Towards Measurement of Bootstrap and Pfirsch-Schl\"{u}ter Currents in Stellarators using an Alkali Diagnostic Beam

The bootstrap and Pfirsch-Schl\"{u}ter currents change the magnetic topology of a stellarator in ways that affect neo-classical transport, stability, and divertor properties. These current profiles are typically inferred using codes that solve for the equilibrium as constrained by magnetic and temperature profile measurements. Our new technique enhances this solution by measuring a component of the magnetic vector potential at select locations in the plasma as an additional constraint. A beam of alkali atoms is injected into a device and undergoes collisions with plasma particles, creating a spray of secondary ions whose Larmor radii are sufficiently large to transport them out of the plasma. In stellarators, the momentum of these particles depends on the local magnetic vector potential both at the point of ionization and along the particles' path.
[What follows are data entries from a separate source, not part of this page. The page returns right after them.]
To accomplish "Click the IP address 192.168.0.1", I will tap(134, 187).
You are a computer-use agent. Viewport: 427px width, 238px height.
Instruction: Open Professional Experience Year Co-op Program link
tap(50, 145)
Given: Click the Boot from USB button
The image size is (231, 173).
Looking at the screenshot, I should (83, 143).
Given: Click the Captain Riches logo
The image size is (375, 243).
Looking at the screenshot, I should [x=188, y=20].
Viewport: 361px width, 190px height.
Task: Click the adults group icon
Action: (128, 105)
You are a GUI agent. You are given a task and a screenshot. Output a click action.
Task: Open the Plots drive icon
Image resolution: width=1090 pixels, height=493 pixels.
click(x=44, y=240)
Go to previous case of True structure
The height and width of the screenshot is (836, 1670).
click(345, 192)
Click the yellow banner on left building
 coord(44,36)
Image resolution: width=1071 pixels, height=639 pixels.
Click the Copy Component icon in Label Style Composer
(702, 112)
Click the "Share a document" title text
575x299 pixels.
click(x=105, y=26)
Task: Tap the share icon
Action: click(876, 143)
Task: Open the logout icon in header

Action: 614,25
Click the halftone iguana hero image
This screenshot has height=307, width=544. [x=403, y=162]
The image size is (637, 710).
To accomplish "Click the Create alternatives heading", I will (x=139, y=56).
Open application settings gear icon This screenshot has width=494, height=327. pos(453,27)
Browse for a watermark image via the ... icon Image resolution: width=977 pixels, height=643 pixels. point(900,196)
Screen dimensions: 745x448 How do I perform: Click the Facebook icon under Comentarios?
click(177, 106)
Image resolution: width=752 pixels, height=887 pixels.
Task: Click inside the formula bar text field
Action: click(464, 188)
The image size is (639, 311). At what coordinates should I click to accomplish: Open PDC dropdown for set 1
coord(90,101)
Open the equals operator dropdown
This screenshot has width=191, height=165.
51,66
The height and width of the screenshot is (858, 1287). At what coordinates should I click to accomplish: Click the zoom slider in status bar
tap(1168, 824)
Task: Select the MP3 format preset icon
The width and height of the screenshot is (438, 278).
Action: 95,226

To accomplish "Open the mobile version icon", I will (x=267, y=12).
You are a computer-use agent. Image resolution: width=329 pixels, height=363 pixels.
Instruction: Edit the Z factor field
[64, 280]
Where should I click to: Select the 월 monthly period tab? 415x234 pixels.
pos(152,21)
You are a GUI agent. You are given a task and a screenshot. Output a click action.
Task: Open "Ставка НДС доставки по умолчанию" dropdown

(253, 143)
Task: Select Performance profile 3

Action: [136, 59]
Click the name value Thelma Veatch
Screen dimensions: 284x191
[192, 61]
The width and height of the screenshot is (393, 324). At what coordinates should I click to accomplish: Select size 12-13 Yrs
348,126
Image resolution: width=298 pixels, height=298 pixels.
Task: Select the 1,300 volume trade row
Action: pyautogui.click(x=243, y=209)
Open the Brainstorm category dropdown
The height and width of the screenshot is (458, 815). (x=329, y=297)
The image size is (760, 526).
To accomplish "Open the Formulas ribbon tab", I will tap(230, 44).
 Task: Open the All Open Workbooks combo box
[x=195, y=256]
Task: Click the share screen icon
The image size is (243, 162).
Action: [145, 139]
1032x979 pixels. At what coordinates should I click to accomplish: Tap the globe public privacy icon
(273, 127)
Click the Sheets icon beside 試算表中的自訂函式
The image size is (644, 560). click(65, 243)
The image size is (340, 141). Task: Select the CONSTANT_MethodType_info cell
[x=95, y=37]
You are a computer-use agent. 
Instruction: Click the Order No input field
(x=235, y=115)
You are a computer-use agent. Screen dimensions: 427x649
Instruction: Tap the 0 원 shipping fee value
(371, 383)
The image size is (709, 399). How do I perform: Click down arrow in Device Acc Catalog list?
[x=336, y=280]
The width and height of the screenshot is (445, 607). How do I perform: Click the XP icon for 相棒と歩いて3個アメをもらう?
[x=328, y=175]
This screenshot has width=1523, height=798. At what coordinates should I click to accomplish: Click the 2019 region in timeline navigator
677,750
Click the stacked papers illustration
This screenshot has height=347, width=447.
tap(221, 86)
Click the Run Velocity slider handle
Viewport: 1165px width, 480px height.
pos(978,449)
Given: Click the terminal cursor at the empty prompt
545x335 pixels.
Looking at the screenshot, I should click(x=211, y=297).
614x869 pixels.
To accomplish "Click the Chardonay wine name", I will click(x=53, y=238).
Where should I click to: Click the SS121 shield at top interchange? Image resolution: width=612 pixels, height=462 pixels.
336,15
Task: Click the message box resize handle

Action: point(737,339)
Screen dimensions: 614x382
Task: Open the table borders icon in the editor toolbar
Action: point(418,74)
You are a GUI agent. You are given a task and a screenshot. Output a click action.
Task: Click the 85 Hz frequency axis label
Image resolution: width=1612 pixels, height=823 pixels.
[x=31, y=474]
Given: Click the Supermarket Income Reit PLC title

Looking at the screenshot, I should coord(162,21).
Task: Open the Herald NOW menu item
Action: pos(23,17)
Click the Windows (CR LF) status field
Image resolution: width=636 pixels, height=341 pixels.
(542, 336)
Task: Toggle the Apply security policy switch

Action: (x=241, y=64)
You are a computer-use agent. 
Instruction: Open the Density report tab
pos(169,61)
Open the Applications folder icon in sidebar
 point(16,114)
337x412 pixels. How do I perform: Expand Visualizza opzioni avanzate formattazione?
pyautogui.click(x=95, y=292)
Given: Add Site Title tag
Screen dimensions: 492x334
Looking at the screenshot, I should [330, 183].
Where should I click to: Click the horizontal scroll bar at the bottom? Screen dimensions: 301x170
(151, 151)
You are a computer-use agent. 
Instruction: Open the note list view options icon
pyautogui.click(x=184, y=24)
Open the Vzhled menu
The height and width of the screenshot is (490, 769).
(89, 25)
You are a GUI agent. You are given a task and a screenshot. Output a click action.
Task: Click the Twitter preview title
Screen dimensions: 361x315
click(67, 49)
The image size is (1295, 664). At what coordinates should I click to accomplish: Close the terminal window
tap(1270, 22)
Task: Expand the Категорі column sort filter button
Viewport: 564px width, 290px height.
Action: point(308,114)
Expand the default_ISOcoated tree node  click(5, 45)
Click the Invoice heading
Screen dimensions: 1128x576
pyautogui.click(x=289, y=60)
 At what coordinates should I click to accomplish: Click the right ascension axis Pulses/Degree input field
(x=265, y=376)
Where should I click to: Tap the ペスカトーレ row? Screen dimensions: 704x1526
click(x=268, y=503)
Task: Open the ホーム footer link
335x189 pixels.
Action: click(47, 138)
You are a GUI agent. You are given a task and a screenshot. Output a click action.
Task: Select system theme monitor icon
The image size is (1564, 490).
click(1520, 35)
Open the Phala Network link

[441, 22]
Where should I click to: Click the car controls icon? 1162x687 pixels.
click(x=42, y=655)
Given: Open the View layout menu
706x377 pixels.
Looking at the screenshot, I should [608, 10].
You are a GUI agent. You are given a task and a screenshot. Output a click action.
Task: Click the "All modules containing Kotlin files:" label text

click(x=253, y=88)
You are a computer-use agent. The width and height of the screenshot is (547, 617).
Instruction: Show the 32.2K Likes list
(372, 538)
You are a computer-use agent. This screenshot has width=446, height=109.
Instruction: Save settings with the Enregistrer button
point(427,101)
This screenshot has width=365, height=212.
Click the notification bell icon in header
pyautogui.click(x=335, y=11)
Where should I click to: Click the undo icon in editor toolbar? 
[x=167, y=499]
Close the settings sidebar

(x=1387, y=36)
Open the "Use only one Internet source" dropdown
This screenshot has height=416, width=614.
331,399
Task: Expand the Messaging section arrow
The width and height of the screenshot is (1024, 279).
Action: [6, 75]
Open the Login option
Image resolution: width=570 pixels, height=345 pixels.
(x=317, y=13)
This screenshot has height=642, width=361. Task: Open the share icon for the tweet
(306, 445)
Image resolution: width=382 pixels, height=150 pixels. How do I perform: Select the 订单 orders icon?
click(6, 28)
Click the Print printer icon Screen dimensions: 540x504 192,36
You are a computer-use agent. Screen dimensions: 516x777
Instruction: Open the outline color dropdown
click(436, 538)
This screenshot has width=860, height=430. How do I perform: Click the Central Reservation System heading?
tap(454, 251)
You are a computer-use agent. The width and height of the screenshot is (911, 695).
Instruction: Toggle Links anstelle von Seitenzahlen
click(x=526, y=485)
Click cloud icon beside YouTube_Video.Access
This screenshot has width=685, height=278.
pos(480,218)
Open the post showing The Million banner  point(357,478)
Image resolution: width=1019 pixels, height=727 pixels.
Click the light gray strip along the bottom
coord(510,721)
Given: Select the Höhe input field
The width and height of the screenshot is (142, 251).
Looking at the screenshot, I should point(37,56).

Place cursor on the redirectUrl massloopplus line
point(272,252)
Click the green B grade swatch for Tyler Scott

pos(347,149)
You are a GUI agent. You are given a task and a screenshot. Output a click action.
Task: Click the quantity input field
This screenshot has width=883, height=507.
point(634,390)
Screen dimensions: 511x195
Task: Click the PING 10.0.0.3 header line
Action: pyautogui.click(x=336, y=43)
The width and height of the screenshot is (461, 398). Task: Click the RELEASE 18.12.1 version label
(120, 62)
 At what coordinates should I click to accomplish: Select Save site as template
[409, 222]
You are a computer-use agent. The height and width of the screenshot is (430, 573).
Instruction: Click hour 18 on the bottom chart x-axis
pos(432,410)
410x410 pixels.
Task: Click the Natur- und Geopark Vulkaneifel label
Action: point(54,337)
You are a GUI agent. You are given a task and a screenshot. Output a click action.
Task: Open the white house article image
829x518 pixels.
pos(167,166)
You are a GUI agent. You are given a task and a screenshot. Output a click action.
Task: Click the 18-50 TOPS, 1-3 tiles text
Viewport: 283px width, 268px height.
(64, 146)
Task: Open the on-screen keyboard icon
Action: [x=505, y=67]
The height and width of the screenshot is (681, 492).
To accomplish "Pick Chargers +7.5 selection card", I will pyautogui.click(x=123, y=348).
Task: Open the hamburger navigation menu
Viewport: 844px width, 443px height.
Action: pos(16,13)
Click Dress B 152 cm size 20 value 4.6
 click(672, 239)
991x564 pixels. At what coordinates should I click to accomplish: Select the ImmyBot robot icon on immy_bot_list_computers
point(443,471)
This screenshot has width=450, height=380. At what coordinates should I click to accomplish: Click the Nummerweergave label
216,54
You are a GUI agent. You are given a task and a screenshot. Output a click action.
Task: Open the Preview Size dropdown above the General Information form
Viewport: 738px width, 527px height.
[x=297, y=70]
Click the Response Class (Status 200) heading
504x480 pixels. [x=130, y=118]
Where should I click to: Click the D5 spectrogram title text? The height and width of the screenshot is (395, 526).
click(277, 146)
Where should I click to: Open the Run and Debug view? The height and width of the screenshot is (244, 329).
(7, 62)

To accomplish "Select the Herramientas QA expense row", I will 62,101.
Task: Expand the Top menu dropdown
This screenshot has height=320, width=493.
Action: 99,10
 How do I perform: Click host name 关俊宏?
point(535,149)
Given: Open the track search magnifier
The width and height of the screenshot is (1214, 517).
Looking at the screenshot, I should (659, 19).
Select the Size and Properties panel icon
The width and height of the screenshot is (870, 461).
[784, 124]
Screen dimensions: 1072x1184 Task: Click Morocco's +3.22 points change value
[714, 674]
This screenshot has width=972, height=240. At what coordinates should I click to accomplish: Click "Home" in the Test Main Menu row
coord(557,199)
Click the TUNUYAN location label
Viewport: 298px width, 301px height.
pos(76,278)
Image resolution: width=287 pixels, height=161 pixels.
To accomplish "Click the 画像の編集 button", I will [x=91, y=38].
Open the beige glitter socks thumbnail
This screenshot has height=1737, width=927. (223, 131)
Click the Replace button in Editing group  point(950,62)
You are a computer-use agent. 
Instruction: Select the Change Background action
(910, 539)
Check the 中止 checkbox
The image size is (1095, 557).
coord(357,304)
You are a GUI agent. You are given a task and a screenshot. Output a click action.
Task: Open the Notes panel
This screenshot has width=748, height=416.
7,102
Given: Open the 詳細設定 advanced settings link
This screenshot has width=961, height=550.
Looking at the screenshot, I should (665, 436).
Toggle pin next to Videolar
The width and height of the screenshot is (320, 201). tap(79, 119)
We are studying beam particle simulations through the magnetic equilibrium of the HSX stellarator to determine the relative apportionment of the local and path contributions and thus determine the feasibility, in quasi-symmetric magnetic fields, of a diagnostic based on this principle. We have also developed a prototype detector for deployment on the HSX stellarator to study particle and radiative noise signals that may impact diagnostic measurements.